Bringing Home the Health Humanities: Narrative Humility, Structural Competency, and Engaged Pedagogy
Rebecca K. Tsevat, MS, Anoushka A. Sinha, MS, Kevin J. Gutierrez, MS, and Sayantani DasGupta, MD, MPH
As health humanities programs grow and thrive across the country, encouraging medical students to read, write, and become more reflective about their professional roles, educators must bring a sense of self-reflexivity to the discipline itself. In the health humanities, novels, patient histories, and pieces of reflective writing are often treated as architectural spaces or “homes” that one can enter and examine. Yet narrative-based learning in health care settings does not always allow its participants to feel “at home”; when not taught with a critical attention to power and pedagogy, the health humanities can be unsettling and even dangerous. However, educators can mitigate these risks by considering not only what they teach but also how they teach it.

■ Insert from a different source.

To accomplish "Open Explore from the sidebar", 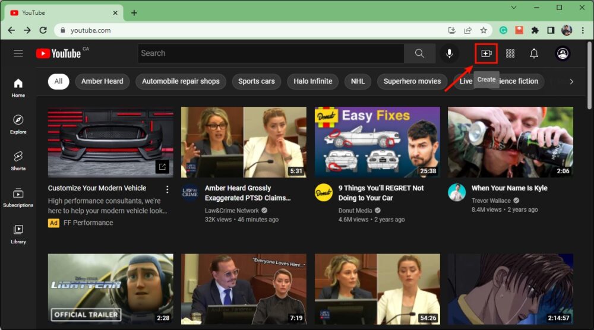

In this essay, the authors present three pedagogical pillars that educators can use to invite learners to engage more fully, develop critical awareness of medical narratives, and feel “at home” in the health humanities. These pedagogical pillars are narrative humility (an awareness of one’s prejudices, expectations, and frames of listening), structural competency (attention to sources of power and privilege), and engaged pedagogy (the protection of students’ security and well-being). Incorporating these concepts into pedagogical practices can create safe and productive classroom spaces for all, including those most vulnerable and at risk of being “unhomed” by conventional hierarchies and oppressive social structures. This model then can be translated through a parallel process from classroom to clinic, such that empowered, engaged, and cared-for learners become empowering, engaging, and caring clinicians.